Professor studies gender, race and writing in wartime South Africa
January 11, 2000
Wheaton College Associate Professor of English Paula M. Krebs completed an exhaustive study of the role of public discourse in the Boer War with the recent release of Gender, Race, and the Writing of Empire: Public Discourse and the Boer War (Cambridge University Press, 1999).
Through the war writings of Authur Conan Doyle, Olive Schreiner, H. Rider Haggard and Rudyard Kipling, as well as contemporary journalism, propaganda and other forms of public discourse, Krebs examines the last of the "gentleman’s wars"—the Boer War of 1899-1902—and the struggles to maintain late-Victorian imperialist hegemony in a twentieth century world. Krebs’ feminist analysis of such issues as the sexual honor of the British soldier at war, the deaths of thousands of women and children in concentration camps and new concepts of race in South Africa marks this book as a significant contribution to British imperial studies.

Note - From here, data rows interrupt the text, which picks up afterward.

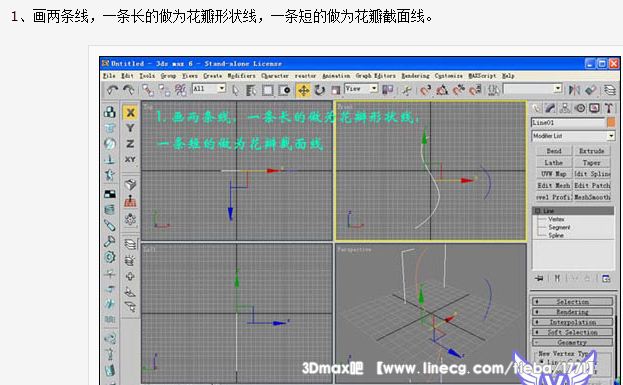Open the Modifiers menu

click(x=241, y=75)
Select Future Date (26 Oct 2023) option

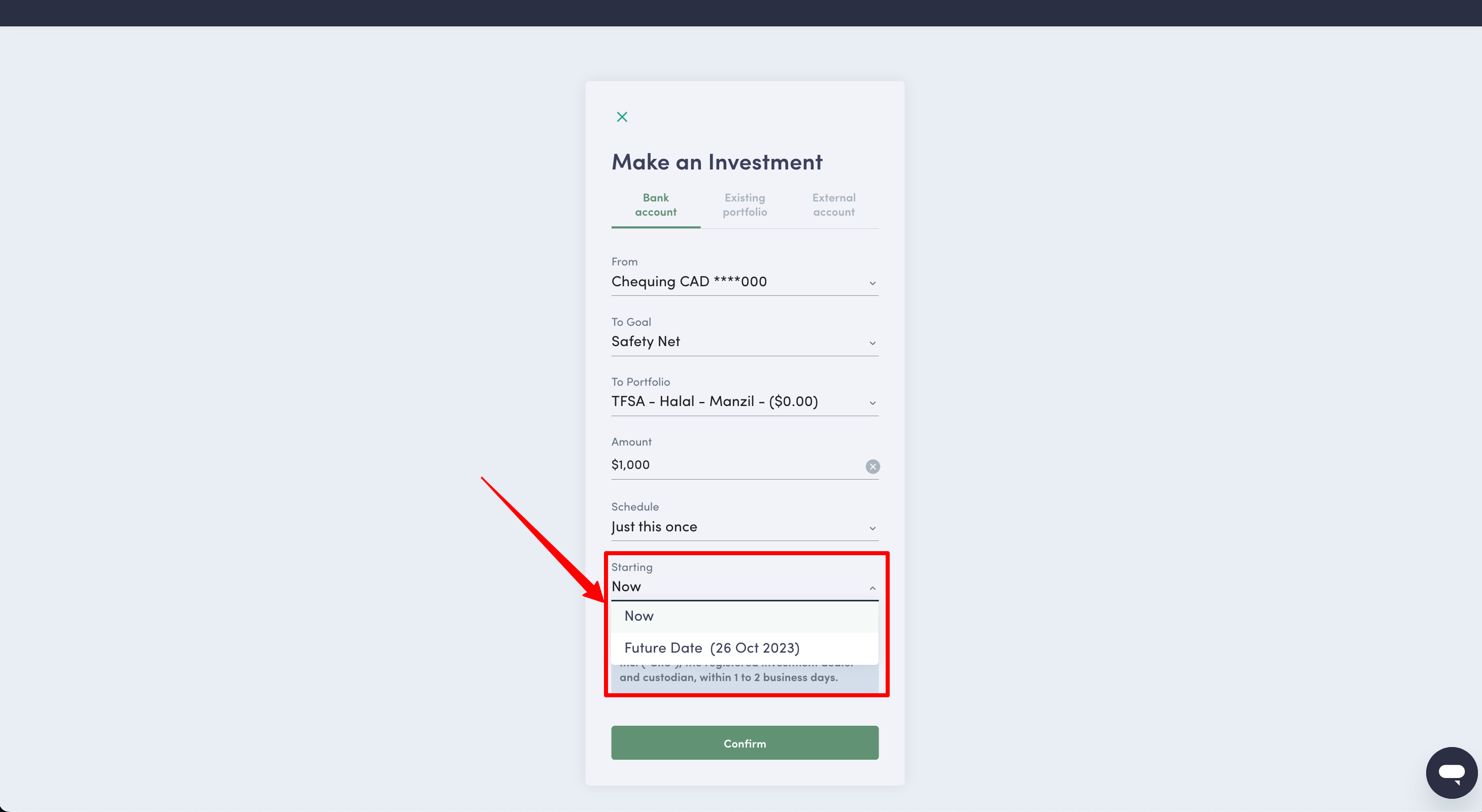712,648
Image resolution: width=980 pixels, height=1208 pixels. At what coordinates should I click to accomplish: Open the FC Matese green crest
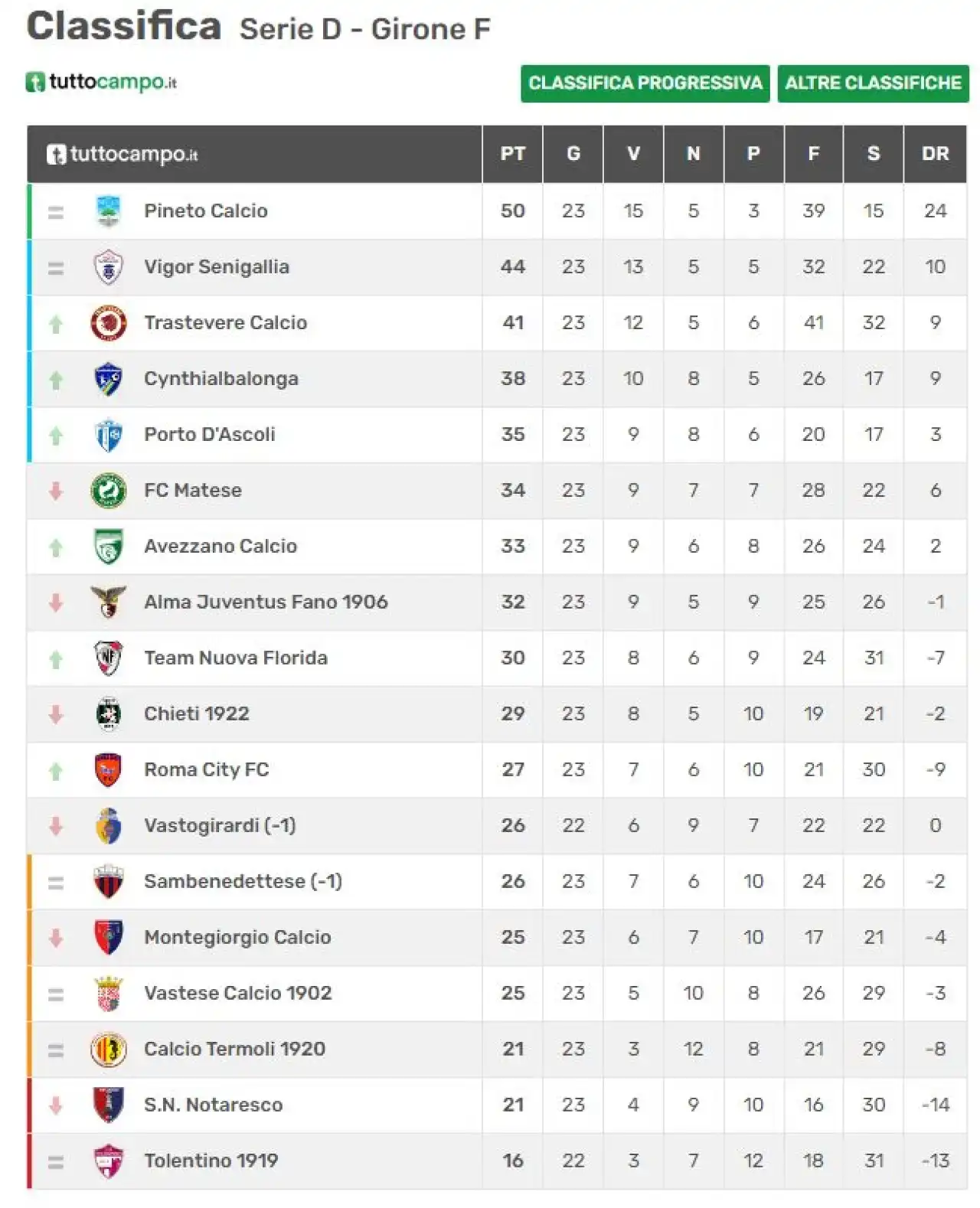(109, 491)
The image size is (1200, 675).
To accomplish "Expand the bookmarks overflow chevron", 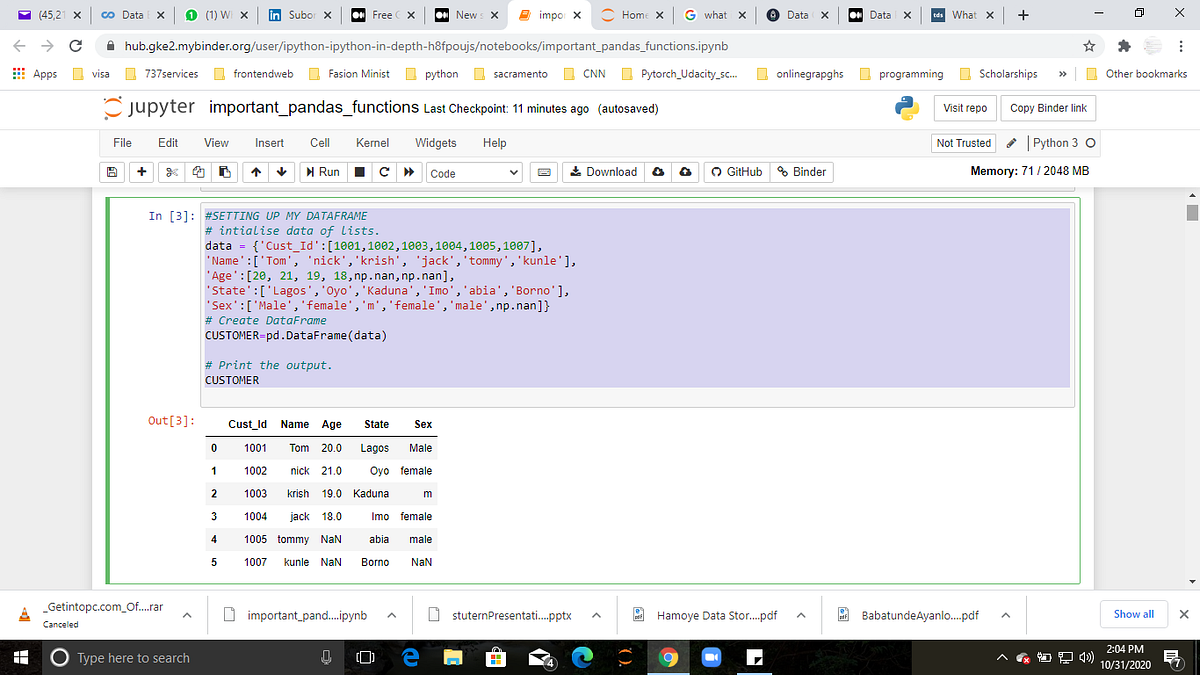I will point(1063,73).
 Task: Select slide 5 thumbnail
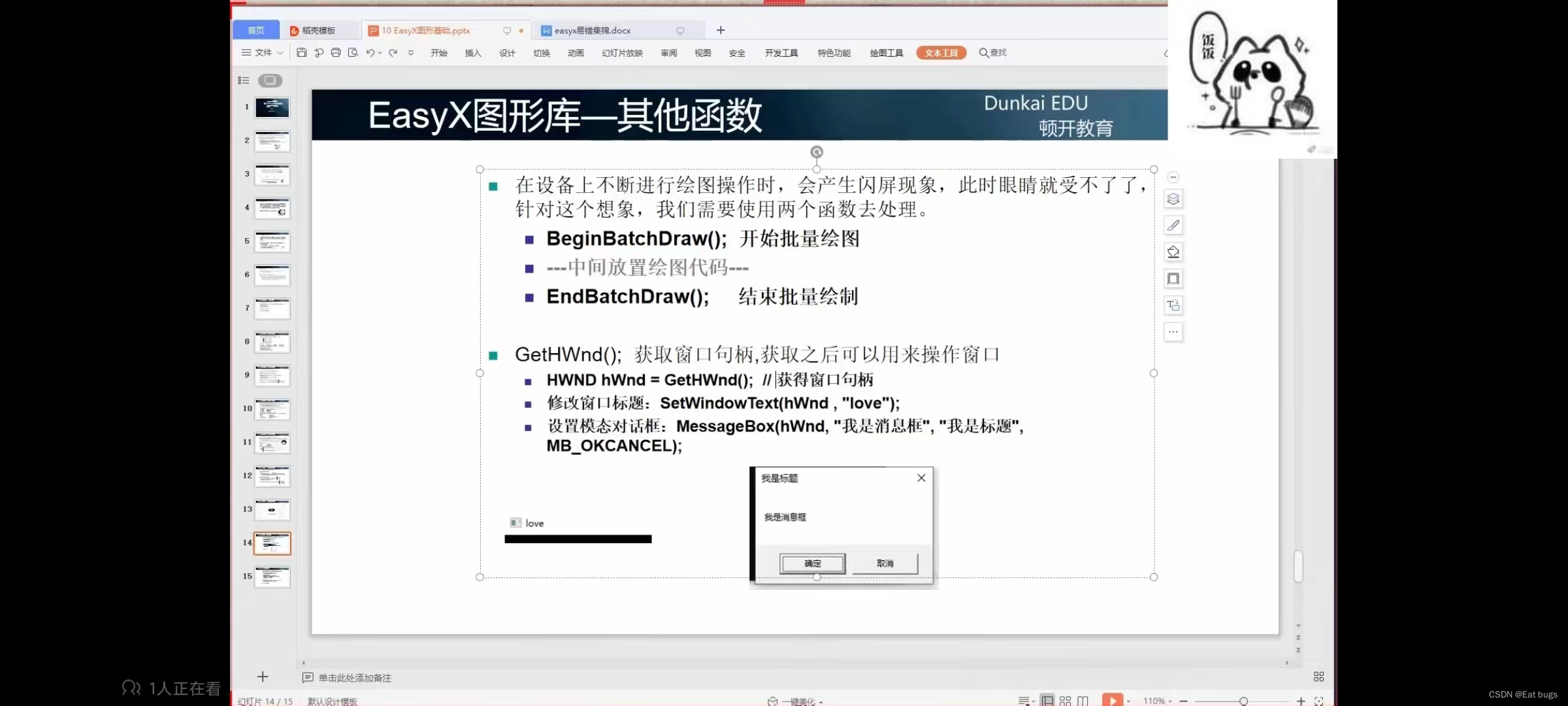coord(272,242)
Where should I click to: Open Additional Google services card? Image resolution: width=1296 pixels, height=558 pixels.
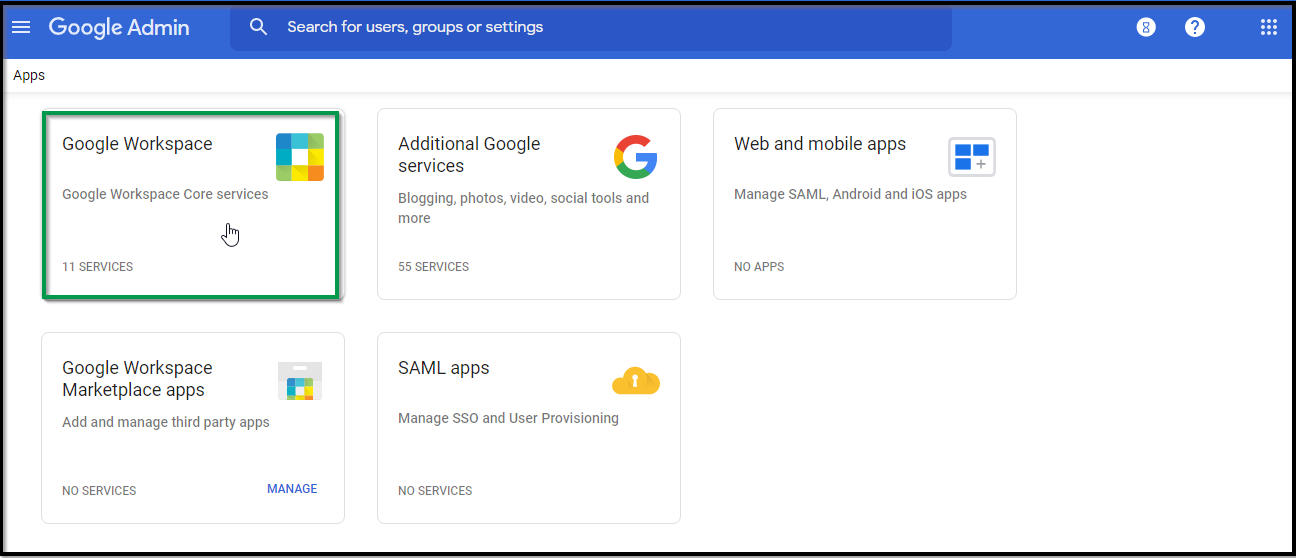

Krebs holds a Ph.D. from Indiana University and serves as chair of Wheaton’s English Department. Other recent scholarly publications include "Olive Schreiner's Racialization of South Africa," published in Victorian Studies 40.3 (Spring 1997), and "Folklore, Fear, and the Feminine: Ghosts and Old Wives’ Tales in Wuthering Heights," published in Victorian Literature and Culture 26.1 (Fall 1998).